Collected data
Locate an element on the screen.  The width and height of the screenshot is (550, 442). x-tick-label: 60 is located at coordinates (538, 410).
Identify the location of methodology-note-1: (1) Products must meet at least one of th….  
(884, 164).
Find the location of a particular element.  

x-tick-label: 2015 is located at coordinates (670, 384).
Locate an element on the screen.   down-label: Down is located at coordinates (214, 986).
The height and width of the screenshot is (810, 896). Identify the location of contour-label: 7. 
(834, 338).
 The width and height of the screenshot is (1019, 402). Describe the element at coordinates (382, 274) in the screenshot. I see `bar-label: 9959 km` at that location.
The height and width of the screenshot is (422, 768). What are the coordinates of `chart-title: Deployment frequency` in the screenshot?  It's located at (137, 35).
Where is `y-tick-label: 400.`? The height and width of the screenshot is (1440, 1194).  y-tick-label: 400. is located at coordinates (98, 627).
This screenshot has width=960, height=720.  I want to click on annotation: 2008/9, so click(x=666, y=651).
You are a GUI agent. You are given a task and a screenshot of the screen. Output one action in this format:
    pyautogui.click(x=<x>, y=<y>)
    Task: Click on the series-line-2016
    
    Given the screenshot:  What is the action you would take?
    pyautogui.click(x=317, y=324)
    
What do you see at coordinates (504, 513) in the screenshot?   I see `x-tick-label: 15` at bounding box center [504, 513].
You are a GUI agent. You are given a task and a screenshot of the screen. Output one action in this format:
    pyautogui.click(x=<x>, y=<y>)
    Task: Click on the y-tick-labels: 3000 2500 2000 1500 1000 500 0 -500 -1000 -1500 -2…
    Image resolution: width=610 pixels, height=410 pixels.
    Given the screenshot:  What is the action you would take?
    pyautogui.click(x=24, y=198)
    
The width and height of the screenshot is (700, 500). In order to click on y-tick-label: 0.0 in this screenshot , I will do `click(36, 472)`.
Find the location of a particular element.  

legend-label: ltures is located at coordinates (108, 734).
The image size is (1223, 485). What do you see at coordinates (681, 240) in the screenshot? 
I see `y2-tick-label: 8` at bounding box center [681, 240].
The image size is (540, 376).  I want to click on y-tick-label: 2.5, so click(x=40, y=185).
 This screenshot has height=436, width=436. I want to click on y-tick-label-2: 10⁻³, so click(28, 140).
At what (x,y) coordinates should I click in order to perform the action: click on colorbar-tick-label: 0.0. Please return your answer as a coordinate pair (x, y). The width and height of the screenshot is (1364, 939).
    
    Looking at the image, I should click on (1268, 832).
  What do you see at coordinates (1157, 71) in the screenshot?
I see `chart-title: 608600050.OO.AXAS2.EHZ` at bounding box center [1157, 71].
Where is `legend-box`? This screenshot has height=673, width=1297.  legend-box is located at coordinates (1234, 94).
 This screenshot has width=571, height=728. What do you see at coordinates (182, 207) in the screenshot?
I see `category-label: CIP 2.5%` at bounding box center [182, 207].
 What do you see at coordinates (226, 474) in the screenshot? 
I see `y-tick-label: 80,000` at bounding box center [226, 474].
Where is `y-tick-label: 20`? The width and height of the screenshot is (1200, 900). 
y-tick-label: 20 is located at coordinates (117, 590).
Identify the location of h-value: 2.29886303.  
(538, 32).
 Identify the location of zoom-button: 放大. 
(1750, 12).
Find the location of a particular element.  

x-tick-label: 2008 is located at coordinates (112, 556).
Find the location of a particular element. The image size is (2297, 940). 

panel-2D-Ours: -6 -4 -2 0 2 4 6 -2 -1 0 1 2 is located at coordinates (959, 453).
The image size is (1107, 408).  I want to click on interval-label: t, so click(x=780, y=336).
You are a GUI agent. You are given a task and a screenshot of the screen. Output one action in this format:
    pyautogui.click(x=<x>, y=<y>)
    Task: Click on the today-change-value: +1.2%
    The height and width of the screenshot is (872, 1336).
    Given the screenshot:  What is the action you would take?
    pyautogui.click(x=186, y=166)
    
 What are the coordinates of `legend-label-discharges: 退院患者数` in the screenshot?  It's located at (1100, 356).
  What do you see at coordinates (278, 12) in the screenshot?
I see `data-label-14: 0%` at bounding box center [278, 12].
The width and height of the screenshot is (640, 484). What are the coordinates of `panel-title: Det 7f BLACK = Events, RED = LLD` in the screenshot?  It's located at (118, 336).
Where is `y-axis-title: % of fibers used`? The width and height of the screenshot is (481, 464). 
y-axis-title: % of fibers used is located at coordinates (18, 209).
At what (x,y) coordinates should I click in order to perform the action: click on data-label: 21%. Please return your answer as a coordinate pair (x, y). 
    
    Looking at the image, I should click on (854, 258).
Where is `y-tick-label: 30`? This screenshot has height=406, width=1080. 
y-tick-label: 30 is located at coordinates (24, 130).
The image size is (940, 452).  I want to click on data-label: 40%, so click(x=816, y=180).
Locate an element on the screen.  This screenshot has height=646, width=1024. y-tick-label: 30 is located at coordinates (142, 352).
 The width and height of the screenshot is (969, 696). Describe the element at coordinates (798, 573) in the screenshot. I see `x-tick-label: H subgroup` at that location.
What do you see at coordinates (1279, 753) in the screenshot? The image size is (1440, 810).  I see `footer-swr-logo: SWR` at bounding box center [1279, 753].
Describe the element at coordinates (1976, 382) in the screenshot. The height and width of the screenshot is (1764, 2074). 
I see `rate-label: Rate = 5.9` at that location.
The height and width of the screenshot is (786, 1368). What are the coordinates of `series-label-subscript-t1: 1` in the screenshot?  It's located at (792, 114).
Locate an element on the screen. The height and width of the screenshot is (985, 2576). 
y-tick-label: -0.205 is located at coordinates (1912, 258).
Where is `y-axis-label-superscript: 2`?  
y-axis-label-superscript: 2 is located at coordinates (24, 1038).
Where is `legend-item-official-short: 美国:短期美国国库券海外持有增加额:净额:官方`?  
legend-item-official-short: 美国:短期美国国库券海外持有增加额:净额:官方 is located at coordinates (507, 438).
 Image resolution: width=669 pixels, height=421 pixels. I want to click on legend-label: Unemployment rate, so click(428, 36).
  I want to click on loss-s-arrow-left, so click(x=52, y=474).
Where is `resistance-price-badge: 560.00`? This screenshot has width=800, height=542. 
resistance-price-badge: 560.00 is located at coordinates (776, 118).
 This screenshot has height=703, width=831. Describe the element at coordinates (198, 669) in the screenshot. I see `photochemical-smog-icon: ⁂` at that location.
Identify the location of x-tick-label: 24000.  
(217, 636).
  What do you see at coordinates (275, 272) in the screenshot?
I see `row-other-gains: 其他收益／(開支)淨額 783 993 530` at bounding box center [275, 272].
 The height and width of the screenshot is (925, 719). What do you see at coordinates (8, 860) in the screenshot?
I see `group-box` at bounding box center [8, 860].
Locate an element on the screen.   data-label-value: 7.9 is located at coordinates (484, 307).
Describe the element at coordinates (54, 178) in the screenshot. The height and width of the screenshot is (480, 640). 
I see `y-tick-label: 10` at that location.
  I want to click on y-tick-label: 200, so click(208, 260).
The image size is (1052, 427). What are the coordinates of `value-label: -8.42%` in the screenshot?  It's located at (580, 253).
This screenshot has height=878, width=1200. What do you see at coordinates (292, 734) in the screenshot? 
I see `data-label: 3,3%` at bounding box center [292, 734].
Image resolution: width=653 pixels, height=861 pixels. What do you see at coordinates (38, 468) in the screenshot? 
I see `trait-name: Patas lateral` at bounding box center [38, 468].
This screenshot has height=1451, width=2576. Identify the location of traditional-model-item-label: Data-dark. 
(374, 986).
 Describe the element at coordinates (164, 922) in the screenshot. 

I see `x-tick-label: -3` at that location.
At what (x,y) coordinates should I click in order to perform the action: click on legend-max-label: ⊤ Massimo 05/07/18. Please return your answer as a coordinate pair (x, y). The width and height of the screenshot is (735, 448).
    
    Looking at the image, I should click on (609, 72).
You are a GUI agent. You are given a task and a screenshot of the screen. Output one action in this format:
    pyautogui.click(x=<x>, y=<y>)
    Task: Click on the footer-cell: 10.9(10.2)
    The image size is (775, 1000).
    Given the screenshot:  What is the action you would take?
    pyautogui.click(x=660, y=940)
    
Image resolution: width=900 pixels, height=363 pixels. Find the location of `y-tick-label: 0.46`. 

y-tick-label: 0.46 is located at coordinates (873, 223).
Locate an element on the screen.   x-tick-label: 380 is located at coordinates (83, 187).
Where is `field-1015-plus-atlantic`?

_THE PROBLEM_. Turn the lines from the one with "What do you see at coordinates (278, 12)" up to and including the one with "The width and height of the screenshot is (640, 484)." into a Markdown table with the columns No. and Line. Number each line in order and leave out any blank lines.

_ANSWER SECTION_.
| No. | Line |
|---|---|
| 1 |   What do you see at coordinates (278, 12) in the screenshot? |
| 2 | I see `data-label-14: 0%` at bounding box center [278, 12]. |
| 3 | The width and height of the screenshot is (640, 484). What are the coordinates of `panel-title: Det 7f BLACK = Events, RED = LLD` in the screenshot?  It's located at (118, 336). |